- Promotional poster featuring (clockwise) Homicide, Roderick Strong, Wrestling's Greatest Tag Team and Briscoe Brothers
- Promotion: Ring of Honor
- Date: February 26, 2011
- City: Chicago, Illinois
- Venue: Frontier Park Field House

Pay-per-view chronology
| ← Previous Final Battle 2010 | Next → Honor Takes Center Stage |

ROH Anniversary Show chronology
| ← Previous 8th Anniversary | Next → 10th Anniversary |

= ROH 9th Anniversary Show =

2011 Ring of Honor pay-per-view event

9th Anniversary Show was the 9th ROH Anniversary Show professional wrestling pay-per-view (PPV) event produced by Ring of Honor (ROH). It took place on February 26, 2011, at the Frontier Park Field House in Chicago. It was the ninth annual event in the Anniversary Show chronology, with the first taking place in 2003. It was the sixth ROH event to be shown on live online pay-per-view.

== Production ==
=== Background ===
In December 2010, ROH announced during Final Battle that their next pay-per-view would be taking place in February and would be live on internet pay-per-view through GoFightLive. It was later finalized that the show would be their ninth anniversary event in Chicago with a triple main event announced at the same time.

===Storylines===

Other on-screen personnel
| Commentators | Dave Prazak |
Kevin Kelly

Final Battle featured professional wrestling matches that involved different wrestlers from existing, scripted feuds and storylines. Wrestlers portrayed villains or heroes, or more ambiguous characters in scripted contests that built tension and culminated in a wrestling match on the pay-per-view.

The World Championship rivalry going into the 9th Anniversary Show was between reigning champion Roderick Strong and returning ROH veteran Homicide. At the Glory By Honor IX PPV in September 2010 Roderick Strong won the ROH World Championship from Tyler Black, however while he was celebrating the lights in the building blacked out and when they resumed Homicide returned to ROH after a two-year absence, having a verbal confrontation with Strong. Homicide, who had appeared in ROH regularly from their first event The Era of Honor Begins until April 2007, then went on a two-month winning streak, culminating in a match at December's Final Battle 2010 PPV where he defeated fellow returning ROH legend Christopher Daniels, who was also in the hunt for the World Championship. As a result of this and previous wins, ROH announced on 3 January that Homicide would face the ROH World Champion at the 9th Anniversary Show, with the title being defended twice during January against El Generico and Jay Briscoe and the winner facing Homicide. In the weeks building up to the event, ROH's weekly television show Ring of Honor Wrestling played up the past tension between ROH authority figure Jim Cornette and Homicide during both their previous time in ROH. Cornette tried to Homicide peace, but Homicide maintained his only focus was on winning the championship.

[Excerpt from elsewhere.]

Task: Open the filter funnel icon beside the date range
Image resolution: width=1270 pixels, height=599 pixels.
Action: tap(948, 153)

The second rivalry going into the event was also for an ROH championship, specifically the ROH World Tag Team Championship, between reigning champions The Kings of Wrestling and The All Night Express team of Rhett Titus and Kenny King. The match was booked after The All Night Express won a contendership match in November 2010's Fate of An Angel II against Colt Cabana and El Generico. This title defence is the first to come after the Kings of Wrestling achieved the honour of holding the ROH World Tag Team Championship longer than any other team in a single reign, reaching 276 days on 4 January 2011.

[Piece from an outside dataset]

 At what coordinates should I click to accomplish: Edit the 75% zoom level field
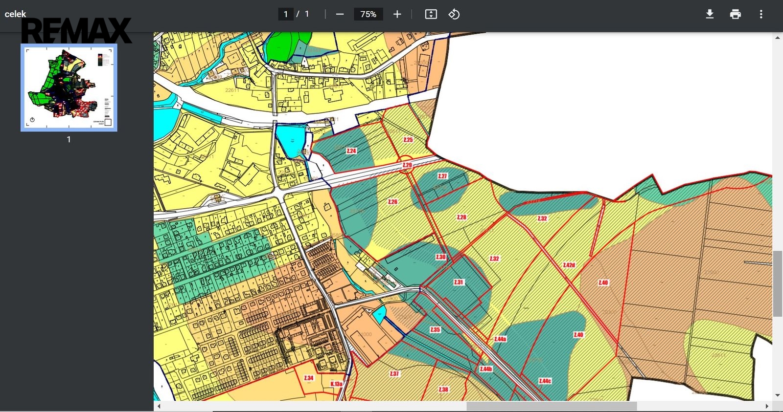368,14
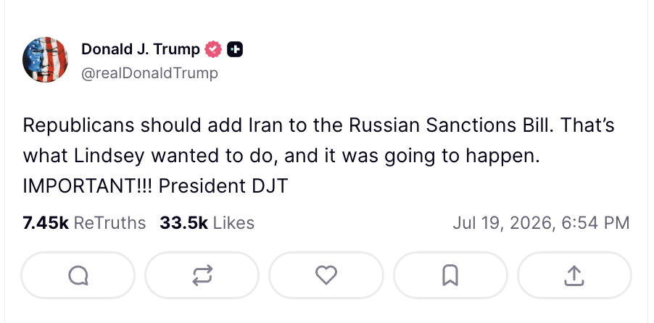Open the flag-painted profile avatar
The height and width of the screenshot is (323, 654).
coord(46,59)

The third main event initially announced for the event marked the first match between Wrestling's Greatest Tag Team (Charlie Haas and Shelton Benjamin) and the Briscoe Brothers (Jay Briscoe and Mark Briscoe). The Briscoes have been a mainstay of ROH since the founding of the promotion nine years previously, while Wrestling's Greatest Tag Team achieved success outside of ROH, most notably in World Wrestling Entertainment, and entered ROH the previous September at Glory By Honor IX. This led to an eight-man tag team match on Ring of Honor Wrestling which saw the Briscoes and Wrestling's Greatest Tag Team team together, but end in a no contest after the two teams, despite being on the same side, began to brawl against each other.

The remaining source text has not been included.